**What to work on**. Below are the records; how many of their lines contain "under"? Reply only with that figure.

** Data for this task follows **

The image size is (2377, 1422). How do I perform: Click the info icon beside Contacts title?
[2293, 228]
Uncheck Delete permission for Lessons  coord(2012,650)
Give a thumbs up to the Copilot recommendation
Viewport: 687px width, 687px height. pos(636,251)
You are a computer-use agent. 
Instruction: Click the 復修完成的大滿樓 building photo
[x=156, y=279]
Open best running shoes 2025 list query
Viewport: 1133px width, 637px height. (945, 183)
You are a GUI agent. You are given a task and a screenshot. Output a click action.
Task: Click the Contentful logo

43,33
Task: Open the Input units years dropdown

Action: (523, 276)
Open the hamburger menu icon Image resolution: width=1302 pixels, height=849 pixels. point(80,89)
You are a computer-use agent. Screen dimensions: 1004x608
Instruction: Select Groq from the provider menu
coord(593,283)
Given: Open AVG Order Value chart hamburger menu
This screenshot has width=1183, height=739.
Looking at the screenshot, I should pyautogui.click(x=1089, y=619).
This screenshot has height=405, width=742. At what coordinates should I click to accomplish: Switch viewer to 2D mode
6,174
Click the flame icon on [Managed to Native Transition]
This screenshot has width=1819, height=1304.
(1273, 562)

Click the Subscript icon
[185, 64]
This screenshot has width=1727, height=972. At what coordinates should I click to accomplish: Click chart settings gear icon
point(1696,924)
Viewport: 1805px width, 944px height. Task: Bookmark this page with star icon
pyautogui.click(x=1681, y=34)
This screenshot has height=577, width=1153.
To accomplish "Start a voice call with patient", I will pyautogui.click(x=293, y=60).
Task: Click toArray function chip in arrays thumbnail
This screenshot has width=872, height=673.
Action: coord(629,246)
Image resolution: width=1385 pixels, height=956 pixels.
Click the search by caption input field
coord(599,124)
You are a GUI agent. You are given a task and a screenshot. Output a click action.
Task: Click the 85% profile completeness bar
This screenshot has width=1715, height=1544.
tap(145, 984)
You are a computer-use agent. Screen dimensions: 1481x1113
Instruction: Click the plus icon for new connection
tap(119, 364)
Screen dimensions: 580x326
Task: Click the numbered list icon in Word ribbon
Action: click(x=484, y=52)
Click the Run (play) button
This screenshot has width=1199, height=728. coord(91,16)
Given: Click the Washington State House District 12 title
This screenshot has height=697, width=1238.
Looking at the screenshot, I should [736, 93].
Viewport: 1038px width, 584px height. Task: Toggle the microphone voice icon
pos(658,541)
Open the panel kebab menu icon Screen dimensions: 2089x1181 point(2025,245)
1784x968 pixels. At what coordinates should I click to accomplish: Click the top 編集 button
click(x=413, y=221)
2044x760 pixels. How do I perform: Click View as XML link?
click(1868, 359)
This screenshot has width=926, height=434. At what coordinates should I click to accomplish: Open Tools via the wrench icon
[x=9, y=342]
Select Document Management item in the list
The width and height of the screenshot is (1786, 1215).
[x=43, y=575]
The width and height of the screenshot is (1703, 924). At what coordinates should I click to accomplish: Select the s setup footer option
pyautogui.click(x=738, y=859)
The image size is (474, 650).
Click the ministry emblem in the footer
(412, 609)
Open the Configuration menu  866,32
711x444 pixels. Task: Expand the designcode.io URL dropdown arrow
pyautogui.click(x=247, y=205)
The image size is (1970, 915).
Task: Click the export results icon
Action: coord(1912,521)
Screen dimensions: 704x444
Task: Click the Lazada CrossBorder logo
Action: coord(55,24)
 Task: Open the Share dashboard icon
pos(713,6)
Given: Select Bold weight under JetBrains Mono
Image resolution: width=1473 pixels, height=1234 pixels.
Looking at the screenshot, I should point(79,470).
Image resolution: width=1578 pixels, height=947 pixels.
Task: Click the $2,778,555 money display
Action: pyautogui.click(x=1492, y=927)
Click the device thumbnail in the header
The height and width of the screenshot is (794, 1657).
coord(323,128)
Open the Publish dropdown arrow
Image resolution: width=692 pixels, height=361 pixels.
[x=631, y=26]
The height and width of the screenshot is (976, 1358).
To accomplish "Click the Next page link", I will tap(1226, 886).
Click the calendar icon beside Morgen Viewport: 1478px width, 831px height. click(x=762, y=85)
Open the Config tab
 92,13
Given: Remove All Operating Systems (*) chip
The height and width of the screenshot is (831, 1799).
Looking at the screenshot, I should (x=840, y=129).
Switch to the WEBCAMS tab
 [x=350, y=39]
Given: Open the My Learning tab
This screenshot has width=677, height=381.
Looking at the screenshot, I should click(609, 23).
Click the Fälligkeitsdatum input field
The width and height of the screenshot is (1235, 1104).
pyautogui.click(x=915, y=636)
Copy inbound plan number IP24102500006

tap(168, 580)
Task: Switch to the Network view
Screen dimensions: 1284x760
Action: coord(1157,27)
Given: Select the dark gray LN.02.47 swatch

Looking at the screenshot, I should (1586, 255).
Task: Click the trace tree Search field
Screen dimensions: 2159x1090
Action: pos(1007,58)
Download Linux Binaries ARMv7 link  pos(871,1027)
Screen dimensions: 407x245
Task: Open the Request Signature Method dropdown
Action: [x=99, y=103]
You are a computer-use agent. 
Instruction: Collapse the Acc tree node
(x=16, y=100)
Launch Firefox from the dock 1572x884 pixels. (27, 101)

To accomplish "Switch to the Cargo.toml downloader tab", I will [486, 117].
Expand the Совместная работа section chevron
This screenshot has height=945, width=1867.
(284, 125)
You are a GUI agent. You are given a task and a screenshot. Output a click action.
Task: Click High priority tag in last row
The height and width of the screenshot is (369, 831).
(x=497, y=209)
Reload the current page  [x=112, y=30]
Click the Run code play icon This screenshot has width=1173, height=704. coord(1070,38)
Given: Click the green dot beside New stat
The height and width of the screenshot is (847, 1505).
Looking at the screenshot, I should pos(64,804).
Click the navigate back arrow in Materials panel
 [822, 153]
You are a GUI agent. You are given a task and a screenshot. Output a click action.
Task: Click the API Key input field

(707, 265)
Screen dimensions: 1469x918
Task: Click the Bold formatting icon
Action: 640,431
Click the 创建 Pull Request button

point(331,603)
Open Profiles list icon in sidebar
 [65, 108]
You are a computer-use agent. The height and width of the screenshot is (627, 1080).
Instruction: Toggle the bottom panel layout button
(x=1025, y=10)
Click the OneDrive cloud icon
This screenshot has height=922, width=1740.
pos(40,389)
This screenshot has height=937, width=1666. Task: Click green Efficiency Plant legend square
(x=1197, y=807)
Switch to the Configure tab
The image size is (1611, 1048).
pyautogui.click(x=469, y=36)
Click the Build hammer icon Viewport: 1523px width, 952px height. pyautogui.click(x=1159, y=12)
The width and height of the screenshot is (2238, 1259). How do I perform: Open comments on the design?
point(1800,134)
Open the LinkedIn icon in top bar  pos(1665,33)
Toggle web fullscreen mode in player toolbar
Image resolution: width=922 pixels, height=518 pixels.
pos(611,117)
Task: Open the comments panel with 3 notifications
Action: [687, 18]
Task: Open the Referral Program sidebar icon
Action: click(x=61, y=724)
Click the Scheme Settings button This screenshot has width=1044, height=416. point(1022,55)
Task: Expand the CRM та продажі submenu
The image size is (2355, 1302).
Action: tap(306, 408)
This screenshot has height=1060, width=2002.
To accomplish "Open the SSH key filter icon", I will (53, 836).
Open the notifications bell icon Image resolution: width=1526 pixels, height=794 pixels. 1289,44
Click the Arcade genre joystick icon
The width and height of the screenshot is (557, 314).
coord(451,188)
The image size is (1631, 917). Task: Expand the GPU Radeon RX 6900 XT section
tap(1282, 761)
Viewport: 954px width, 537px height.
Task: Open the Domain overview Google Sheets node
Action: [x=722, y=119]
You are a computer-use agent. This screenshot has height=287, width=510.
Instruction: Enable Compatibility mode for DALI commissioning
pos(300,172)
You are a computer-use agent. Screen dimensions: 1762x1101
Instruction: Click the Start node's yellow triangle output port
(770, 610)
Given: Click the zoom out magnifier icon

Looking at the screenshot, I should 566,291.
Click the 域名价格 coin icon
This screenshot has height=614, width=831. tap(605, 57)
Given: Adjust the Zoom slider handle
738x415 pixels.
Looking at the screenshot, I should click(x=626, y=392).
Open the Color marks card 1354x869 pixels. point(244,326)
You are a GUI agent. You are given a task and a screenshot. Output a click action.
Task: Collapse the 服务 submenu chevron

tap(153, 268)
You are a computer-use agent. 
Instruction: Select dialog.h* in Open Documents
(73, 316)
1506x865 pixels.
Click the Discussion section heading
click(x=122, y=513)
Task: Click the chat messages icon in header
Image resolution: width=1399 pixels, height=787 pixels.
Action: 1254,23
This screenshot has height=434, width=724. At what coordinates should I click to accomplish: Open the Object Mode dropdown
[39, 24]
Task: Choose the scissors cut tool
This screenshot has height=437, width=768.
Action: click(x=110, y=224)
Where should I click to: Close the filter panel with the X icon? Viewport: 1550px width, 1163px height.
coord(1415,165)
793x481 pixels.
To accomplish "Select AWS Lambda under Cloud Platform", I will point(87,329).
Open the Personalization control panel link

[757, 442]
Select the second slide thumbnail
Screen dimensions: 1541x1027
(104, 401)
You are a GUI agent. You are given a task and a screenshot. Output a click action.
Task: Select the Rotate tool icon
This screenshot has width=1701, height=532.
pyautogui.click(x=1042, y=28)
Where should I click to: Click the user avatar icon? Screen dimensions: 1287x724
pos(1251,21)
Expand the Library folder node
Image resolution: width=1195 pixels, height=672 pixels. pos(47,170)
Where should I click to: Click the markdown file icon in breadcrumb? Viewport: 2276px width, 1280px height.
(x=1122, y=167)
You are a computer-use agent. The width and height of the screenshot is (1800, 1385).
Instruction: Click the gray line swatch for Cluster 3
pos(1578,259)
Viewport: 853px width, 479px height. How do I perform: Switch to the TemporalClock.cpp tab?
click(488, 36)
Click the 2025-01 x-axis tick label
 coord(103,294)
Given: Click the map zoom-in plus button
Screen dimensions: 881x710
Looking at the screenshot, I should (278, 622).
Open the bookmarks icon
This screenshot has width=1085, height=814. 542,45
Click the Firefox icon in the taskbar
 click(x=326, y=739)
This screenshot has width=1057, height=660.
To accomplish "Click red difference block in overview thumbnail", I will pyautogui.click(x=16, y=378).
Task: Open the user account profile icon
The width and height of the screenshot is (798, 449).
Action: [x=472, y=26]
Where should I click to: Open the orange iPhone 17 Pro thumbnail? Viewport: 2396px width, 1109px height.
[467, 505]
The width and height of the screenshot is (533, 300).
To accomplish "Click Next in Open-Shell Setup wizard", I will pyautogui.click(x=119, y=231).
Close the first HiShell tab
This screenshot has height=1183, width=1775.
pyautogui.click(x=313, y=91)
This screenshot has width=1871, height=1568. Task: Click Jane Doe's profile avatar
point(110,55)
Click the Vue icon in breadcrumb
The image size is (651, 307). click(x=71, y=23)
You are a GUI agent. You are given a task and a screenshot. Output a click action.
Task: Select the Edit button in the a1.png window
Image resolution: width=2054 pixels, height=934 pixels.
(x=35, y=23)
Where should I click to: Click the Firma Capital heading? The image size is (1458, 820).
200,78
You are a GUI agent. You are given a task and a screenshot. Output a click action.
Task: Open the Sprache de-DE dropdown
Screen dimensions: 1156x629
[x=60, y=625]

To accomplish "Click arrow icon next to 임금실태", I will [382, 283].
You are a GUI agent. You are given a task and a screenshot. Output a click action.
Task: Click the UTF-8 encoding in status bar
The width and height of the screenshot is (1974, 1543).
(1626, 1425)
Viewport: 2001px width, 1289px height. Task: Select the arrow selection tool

** End of Data for this task **

**Task solution**. 2